Tuesday, May 15, 2012

MON. 5/14 Combined Viewpoints

Amanda Price
Students began translating their collage/sketches onto drawing paper. The drawing above is derived from a unicycle. The composition shows the beginnings for a fluid wandering movement.

Thursday, May 10, 2012

WED. 5/9, THURS. 5/10 Combined Viewpoints Part One

Students began work on their final project: Combined Viewpoints. Part One consists of drawing several contour line drawings on tracing paper. The more drawings, the more possibilities available for creating a dynamic and inventive image. The objective at this point is to draw as many different points of view possible. Next, collage the pieces together into a unified whole.

Wednesday, May 9, 2012

TUES. 5/8 The Figure continued

Olivia Franco
T/Th class made drawings from a photograph of a weight lifter projected onto a screen. The drawing above exhibits fluid line quality and good contrasting values. Notice the roundness of the forms around the stomach and legs. In addition, the figure is very well scaled to the page allowing for ample breathing room in the negative areas.

Tuesday, May 8, 2012

MON. 5/7 The Figure continued

Alisha Ascencio

Michael Dibs
M/W class made drawings from a projected photo of a weight lifter. The objective was to capture the volumes and tension of the pose. Alisha's drawing above exhibits strong contrasting values and a good sense of weight, especially in the legs. Dibs' drawing has an "old-timey" quality; like an old photograph from a carnival. This is attributed to the grainy rendering with graphite pencils.

Friday, May 4, 2012

THURS. 5/3 The Figure

Nemea Laessig
Last night students made drawings from another drawing that was projected onto a screen. We discussed axis lines and the importance of comparing and contrasting the parts of the body to one another. In the drawing above, it is important to note the arcing nature of the pose as the right hip thrusts outward. Furthermore, one should pay attention to the relationships between foot to elbow, hand to nose, top of head to outstretched hand, etc.

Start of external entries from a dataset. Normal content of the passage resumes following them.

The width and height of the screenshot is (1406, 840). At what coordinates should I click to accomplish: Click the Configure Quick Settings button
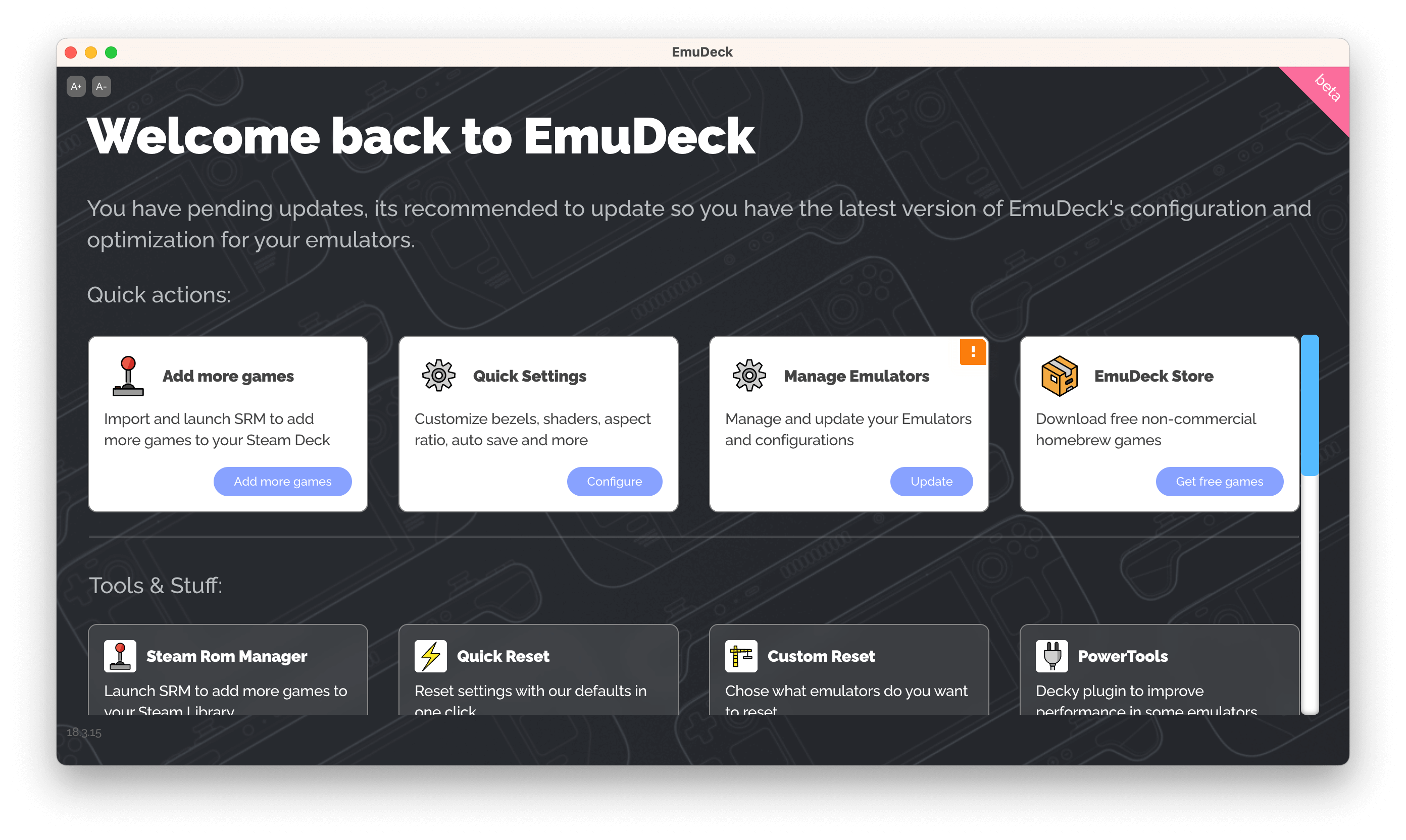tap(614, 481)
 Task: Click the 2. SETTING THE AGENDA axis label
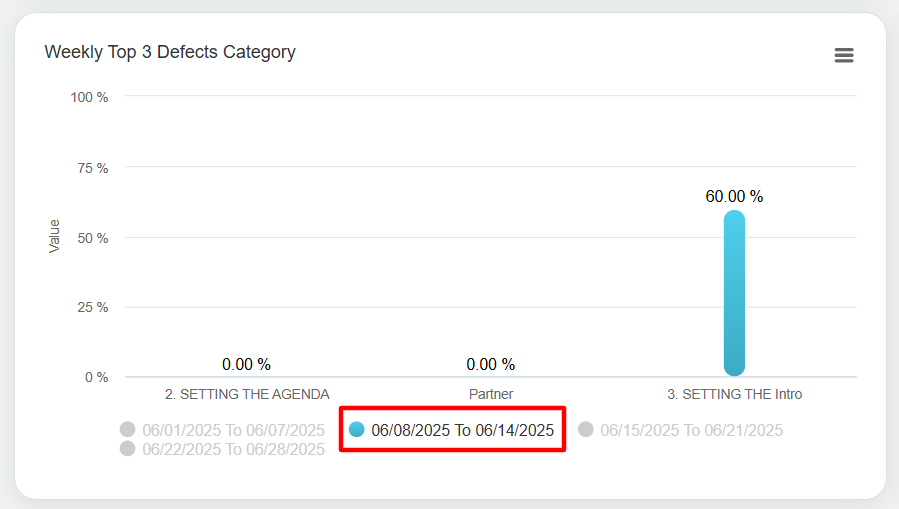tap(247, 394)
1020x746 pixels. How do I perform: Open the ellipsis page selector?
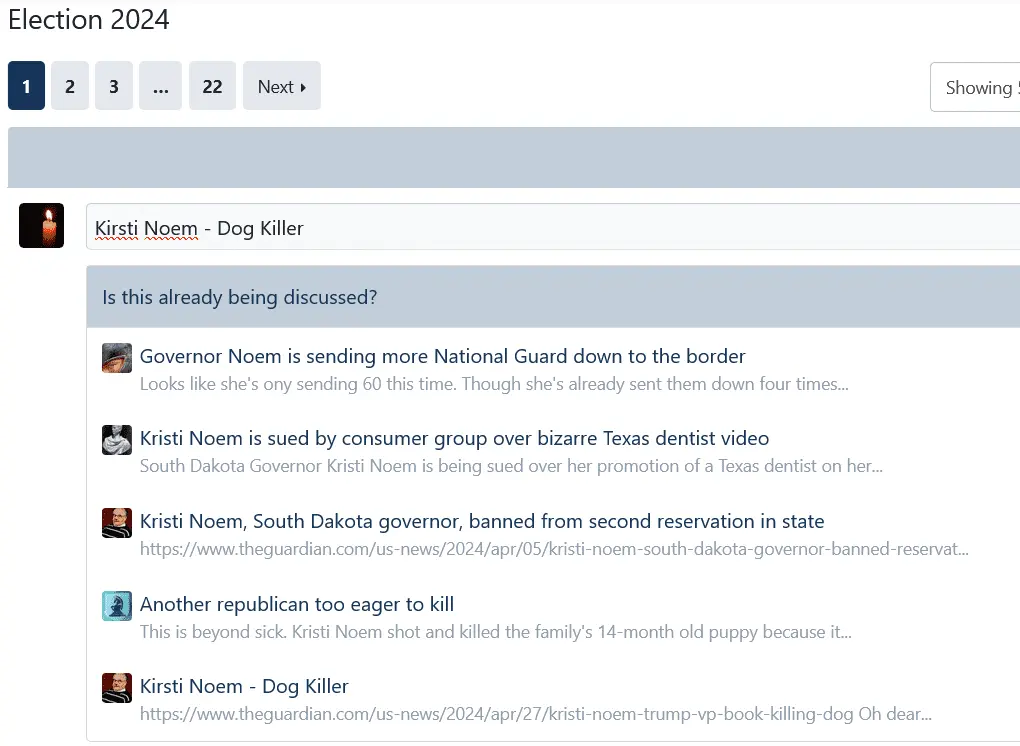(160, 86)
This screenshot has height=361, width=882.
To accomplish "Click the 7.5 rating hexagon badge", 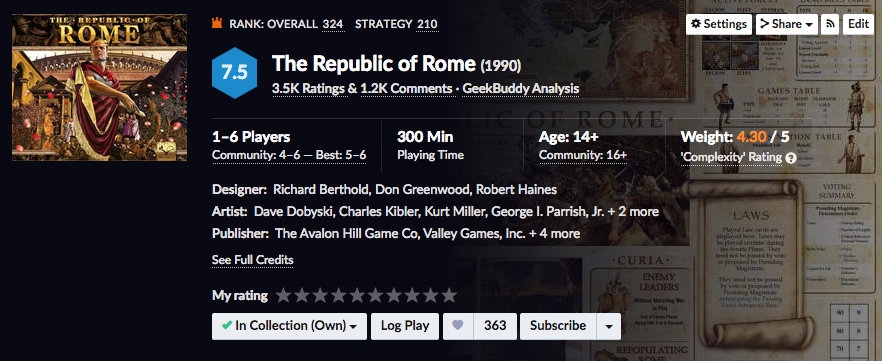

Now when it comes to drawing from other artwork, drawings and paintings in particular, it is important to bring some of yourself to the table. In other words, the objective is not to make a photo copy of the original. Instead, you should interpret the work adding something of your own subjectivity. This could be in materials used, technique or the addition or subtraction of compositional elements. You've got to make it your own.

Wednesday, May 2, 2012


On 18 x 24 in. drawing paper, make a self-portrait. This drawing should exhibit the proportions of the human head. Avoid cartooning and caricature. Try to use soft contours and strong modeling paying attention to the topography of the face. Be sure to include the neck and possibly the shoulders as well. You may use any medium.

TUES. 5/1 "The Skeleton"

Jonathan BeVier
Class began with students reworking one or both of their portrait drawings from last week. The objective was to soften lines, add volume and address the background. From there, we made studies from the skeleton. One drawing addressed the proportions of the skeleton as a whole. Two more drawings addressed the skeleton in halves - top and bottom.

Tuesday, May 1, 2012

MON. 4/30 The Figure

Alisha Ascencio
The M/W class made life drawings from a female model. We began with some 5 min. warm-up drawings moving into 15 and 20 min. studies in proportion. Alisha's drawing above exhibits strong attention to the proportions of the model as well as the diagonals in the pose. When drawing from the figure it is important to compare and contrast the various parts of the body. For instance the relative placement of the hand on the stool, the height of the hand to the breasts and the knees to the shoulders.